Backdoor Attack with Invisible Triggers Based on Model Architecture Modification
This addresses a security vulnerability for users of pre-trained models by making backdoor attacks harder to detect, though it is incremental as it builds on existing architectural modification methods.
The paper tackles the problem of making backdoor attacks in machine learning models more stealthy by introducing a method that embeds invisible triggers through architectural modifications, achieving undetectability by both manual inspection and advanced tools in experiments on standard computer vision benchmarks.

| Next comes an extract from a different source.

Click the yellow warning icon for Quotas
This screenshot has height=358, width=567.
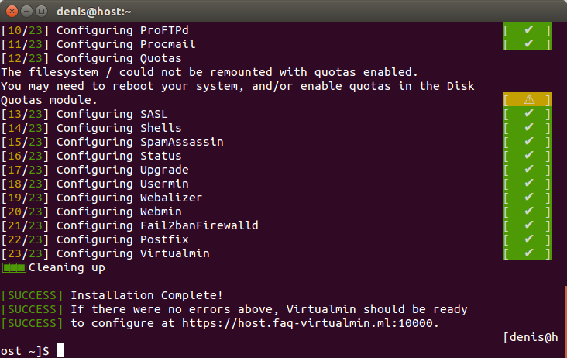point(529,99)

Machine learning systems are vulnerable to backdoor attacks, where attackers manipulate model behavior through data tampering or architectural modifications. Traditional backdoor attacks involve injecting malicious samples with specific triggers into the training data, causing the model to produce targeted incorrect outputs in the presence of the corresponding triggers. More sophisticated attacks modify the model's architecture directly, embedding backdoors that are harder to detect as they evade traditional data-based detection methods. However, the drawback of the architectural modification based backdoor attacks is that the trigger must be visible in order to activate the backdoor. To further strengthen the invisibility of the backdoor attacks, a novel backdoor attack method is presented in the paper. To be more specific, this method embeds the backdoor within the model's architecture and has the capability to generate inconspicuous and stealthy triggers. The attack is implemented by modifying pre-trained models, which are then redistributed, thereby posing a potential threat to unsuspecting users. Comprehensive experiments conducted on standard computer vision benchmarks validate the effectiveness of this attack and highlight the stealthiness of its triggers, which remain undetectable through both manual visual inspection and advanced detection tools.